=== Section Start ===

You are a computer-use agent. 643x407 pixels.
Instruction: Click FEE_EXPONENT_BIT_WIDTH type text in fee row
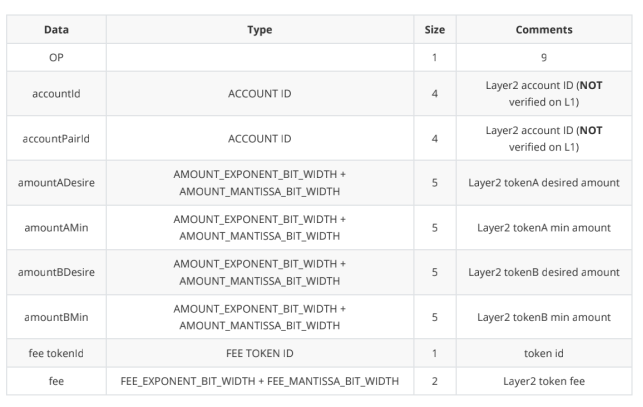coord(188,381)
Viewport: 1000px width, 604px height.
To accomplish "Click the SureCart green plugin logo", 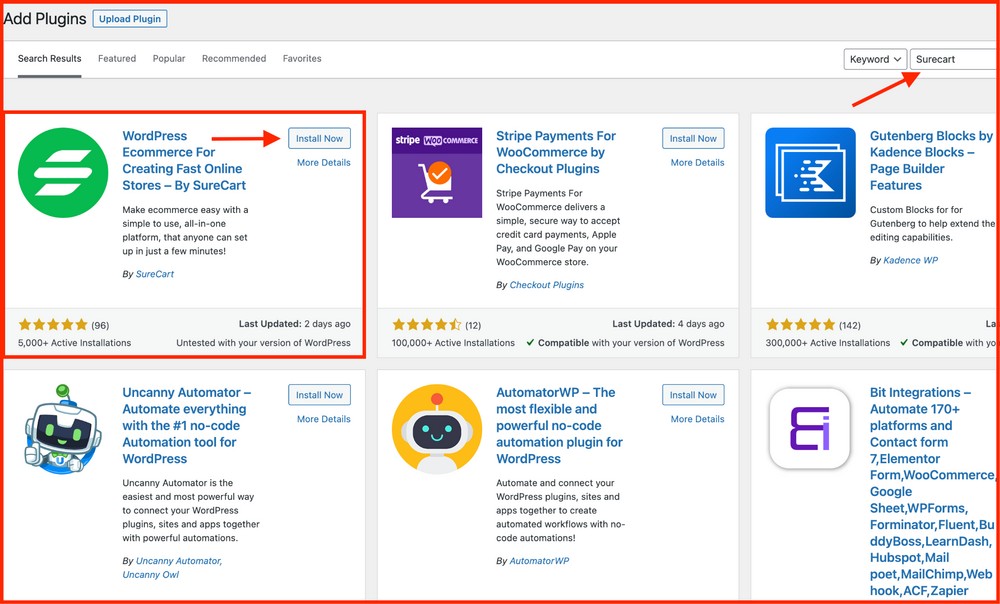I will click(63, 173).
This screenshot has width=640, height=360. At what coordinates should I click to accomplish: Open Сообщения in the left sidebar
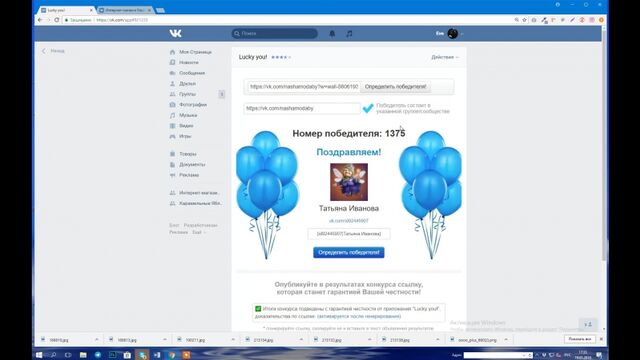(192, 73)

=== Section End ===

ACTIVITY> Omit the pictures and please write out exactly the lines between the one containing "This screenshot has" and the last line of the entries, both included.

RESPONSE AREA>
This screenshot has width=640, height=360. At what coordinates should I click to accomplish: Open Сообщения in the left sidebar
(192, 73)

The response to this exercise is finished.